- Portrait by Walter Bird, 1961

Governor-General of Malawi
- In office 1964–1966
- Monarch: Elizabeth II
- Prime Minister: Hastings Banda
- Preceded by: Post created; Himself as governor
- Succeeded by: Post abolished

Governor of Nyasaland
- In office 1961–1964
- Preceded by: Robert Perceval Armitage
- Succeeded by: Post abolished; Himself as governor-general

Personal details
- Born: Glyn Smallwood Jones 9 January 1908 Chester, England
- Died: 10 June 1992 (aged 84) London, England
- Spouses: ; Margaret McWilliam ​ ​(m. 1938, divorced)​ ; Nancy Featherstone ​(m. 1942)​
- Children: 2

= Glyn Jones (colonial administrator) =

British colonial administrator (1908–1992)

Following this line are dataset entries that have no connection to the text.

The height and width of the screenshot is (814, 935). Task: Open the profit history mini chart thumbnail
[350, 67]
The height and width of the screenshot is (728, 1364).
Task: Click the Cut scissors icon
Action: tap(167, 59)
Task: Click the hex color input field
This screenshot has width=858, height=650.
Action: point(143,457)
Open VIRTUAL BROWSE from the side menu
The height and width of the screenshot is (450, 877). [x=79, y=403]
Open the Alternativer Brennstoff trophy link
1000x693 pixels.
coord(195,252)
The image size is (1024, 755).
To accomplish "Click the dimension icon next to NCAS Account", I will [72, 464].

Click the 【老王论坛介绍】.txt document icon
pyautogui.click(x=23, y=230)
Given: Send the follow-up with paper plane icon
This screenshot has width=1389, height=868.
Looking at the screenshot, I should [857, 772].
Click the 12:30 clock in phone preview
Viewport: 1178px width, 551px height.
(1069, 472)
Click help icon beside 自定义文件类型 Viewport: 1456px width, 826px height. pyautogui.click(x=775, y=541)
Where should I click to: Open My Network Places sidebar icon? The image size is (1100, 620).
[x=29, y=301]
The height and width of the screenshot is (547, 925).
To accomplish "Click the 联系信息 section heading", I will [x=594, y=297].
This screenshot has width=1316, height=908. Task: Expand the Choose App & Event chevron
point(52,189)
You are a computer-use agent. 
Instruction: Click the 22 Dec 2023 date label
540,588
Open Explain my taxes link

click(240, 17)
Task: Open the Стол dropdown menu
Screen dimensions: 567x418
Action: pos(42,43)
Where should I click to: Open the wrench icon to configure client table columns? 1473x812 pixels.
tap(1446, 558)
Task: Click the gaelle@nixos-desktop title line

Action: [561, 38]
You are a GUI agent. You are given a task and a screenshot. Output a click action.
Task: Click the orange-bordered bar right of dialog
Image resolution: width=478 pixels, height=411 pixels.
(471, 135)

Sir Glyn Smallwood Jones (9 January 1908 – 10 June 1992) was a British colonial administrator in Southern Africa. He was the last governor of Nyasaland (now Malawi) from 1961 until it achieved independence in 1964. He served as the only governor-general of Malawi from 1964 until it became a republic in 1966.

==Education==

Glyn Smallwood Jones was born in Chester, England, on 9 January 1908 and baptised in the Calvinist Methodist Church. He attended a council-run elementary school in Chester and, from 1919 to 1927, The King's School, Chester, where in 1926 he became Head Boy and Captain of School. He was later admitted as a non-collegiate student to St Catherine's Society (later St Catherine's College), Oxford, and played soccer for the university in 1928-1931 as well as being stroke of the St Catherine's 2nd VIII. After graduating in 1930, he was accepted for posting to Northern Rhodesia (now Zambia) as an Administrative Officer Cadet to the Colonial Service conditional upon successfully completing the Tropical Africa Services course at Oxford, which he did in 1931.

==Northern Rhodesia==

In June 1931, Jones's appointment was confirmed and he sailed for Cape Town on 9 July 1931, on the Edinburgh Castle. He spent his first eight months in Northern Rhodesia under canvas, based in the Zambezi valley. In February 1932, he was posted to Mwinilunga in the northwest of the country, where he was based for the next 2 1/2 years. During this time he sat and passed the Chinyanja exam. After his mandatory leave in 1934, he was posted to Luanshya on the Copperbelt, during a period of disturbances among the native mineworkers there. In 1936-1937 he played on the Northern Rhodesia national soccer team.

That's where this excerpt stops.